(Instructions):
**a.** In the passage about the cafe-clinic, what has happened to attendance among the hardest-to-reach group?
**b.** List the services that John Budd runs or offers, according to the passage about the cafe-clinic.
**c.** Resume the passage about the cafe-clinic where it stops.

As the cafe-clinic celebrates its first birthday on Monday, it has increased attendance in this hardest-to-reach group from under 30% to more than 90%.

“This is really a clinic that’s treating trauma,” says Clusker. “What people are doing is using drugs as a solution to very difficult life experiences. I see a high proportion of looked-after children, or those affected by parental drug abuse, domestic violence, child sexual abuse. It’s also linked to poverty, austerity. There’s not many people at that clinic enjoying drug use. It’s not a choice.”

“We have patients who, as they get older, are very ambivalent about whether they are living or not,” says John Budd, a GP at the Edinburgh Access Practice and another local pioneer, who runs an innovative drop-in service for a similar cohort of homeless patients in the city centre. “They are continually defeated by the welfare system, by healthcare. They can’t wait the three-month average time it takes to get on to treatment. We have to work very hard to establish relationships with this group.”

Progress means meeting people on their terms, says Budd. He runs a regular pet clinic at the practice, which can give owners the opportunity to start a conversation about their own health needs, and offers outreach sessions at a nearby homeless crisis centre.

(Records supplied):
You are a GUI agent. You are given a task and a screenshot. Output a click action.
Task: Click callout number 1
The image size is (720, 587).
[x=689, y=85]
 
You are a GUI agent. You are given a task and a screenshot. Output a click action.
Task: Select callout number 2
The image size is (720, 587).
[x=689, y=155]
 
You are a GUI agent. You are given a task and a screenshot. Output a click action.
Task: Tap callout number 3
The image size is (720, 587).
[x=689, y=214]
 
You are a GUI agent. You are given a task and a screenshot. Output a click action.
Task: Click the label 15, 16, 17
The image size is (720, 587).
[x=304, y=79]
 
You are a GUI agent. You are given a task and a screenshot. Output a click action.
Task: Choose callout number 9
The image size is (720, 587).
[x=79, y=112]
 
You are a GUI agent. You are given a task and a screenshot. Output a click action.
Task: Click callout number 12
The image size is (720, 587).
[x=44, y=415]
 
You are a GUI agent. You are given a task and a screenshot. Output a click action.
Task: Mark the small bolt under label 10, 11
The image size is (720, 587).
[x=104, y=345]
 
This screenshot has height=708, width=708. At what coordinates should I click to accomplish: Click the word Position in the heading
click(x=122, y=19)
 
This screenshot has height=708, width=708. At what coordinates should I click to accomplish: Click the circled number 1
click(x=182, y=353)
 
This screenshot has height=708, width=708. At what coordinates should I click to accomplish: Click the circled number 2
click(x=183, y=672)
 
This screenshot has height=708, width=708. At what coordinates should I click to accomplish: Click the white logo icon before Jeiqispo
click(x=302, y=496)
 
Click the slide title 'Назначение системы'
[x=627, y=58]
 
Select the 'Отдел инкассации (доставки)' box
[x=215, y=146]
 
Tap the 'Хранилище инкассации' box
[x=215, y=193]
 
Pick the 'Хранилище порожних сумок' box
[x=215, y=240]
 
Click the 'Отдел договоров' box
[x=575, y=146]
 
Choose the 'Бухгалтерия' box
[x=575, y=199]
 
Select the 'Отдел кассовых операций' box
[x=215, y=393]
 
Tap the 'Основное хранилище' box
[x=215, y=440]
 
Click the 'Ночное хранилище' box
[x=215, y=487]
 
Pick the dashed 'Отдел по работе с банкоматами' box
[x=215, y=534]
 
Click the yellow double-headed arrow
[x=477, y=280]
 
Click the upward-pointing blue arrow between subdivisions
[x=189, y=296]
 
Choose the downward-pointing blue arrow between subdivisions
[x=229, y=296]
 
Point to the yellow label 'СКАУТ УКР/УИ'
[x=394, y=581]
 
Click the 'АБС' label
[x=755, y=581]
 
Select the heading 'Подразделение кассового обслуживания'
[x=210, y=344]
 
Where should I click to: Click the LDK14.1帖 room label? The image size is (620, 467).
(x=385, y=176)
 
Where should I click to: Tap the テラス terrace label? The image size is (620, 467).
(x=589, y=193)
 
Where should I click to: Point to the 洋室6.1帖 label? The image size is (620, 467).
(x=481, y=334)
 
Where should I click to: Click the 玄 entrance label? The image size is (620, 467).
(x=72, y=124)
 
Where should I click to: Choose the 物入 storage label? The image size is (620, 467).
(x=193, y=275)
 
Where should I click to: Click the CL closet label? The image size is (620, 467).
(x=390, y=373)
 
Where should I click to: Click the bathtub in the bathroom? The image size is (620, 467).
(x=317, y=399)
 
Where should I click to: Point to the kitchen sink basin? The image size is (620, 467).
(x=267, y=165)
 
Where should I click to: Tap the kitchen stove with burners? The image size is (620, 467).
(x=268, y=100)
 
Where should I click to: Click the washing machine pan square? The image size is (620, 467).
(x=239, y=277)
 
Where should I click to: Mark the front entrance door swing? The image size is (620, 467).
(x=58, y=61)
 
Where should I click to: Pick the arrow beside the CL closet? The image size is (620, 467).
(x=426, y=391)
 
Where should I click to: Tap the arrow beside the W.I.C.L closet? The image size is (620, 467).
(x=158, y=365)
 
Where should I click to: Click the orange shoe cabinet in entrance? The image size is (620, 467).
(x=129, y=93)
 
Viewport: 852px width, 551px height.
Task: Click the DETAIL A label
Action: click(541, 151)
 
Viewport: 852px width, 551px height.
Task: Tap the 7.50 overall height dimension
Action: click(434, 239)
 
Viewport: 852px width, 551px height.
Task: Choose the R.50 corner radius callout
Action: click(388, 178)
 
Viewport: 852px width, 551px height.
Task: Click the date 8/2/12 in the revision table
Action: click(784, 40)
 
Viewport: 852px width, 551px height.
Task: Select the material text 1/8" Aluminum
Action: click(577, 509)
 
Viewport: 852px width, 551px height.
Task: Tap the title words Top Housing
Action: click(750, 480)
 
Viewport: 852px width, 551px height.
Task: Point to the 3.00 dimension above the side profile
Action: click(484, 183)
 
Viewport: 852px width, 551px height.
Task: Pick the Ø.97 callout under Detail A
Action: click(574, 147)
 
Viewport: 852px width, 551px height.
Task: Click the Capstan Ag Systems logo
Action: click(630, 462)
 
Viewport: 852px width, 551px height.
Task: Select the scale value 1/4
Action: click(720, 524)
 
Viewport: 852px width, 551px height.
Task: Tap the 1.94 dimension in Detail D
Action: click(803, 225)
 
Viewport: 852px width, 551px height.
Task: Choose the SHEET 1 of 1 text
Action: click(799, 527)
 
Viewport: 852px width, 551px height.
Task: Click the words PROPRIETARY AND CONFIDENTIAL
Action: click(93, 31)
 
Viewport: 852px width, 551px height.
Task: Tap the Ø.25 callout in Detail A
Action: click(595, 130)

(Answer set):
**a.** It has increased from under 30% to more than 90%.

**b.**
- A drop-in service for homeless patients in the city centre
- A regular pet clinic at the practice
- Outreach sessions at a nearby homeless crisis centre

**c.**
But how do the lessons of one innovative practice apply to an entire system? It is partly a question of resources, says Budd: drug and alcohol services are still recovering from a significant funding cut made by the Scottish government two years ago. “But there is a culture change needed. We put too many barriers in people’s way, while practitioners can still be risk-averse or lack training.”

The Scottish drug treatment system is “a black hole”, says Andrew McAuley, a senior research fellow at Glasgow Caledonian University. The highly respected health policy analyst, who has worked in the health service for 15 years, says: “The system is fragmented, under-resourced and is the same as it was 20 year ago, but people are using much more lethal poly-drug combinations now, with the rise of street benzos and injecting cocaine. They need the wraparound services because the cases are much more complex. But these are the things that get stripped out when funding becomes tight.”

McAuley contrasts what he sees as the current “political inertia” with Scotland’s world-leading approach to take-home naloxone – the antidote to opioid overdose – which was implemented nationally in 2011 and cited as an example of best practice by the World Health Organization.

Scotland’s public health minister, Joe Fitzpatrick, has committed to a public health approach to problem drug use in the wake of the latest fatality figures, having recently appointed a taskforce to consider international evidence around decriminalisation and drug consumption rooms, as well as investigating challenges around treatment services and stigma. But bereaved families want action.

“All everybody does is speak about it, what needs to be done, what they would like to do if they had the powers,” says Anne McDermott, whose son Scott died of a drug overdose in Edinburgh last year at the age of 35.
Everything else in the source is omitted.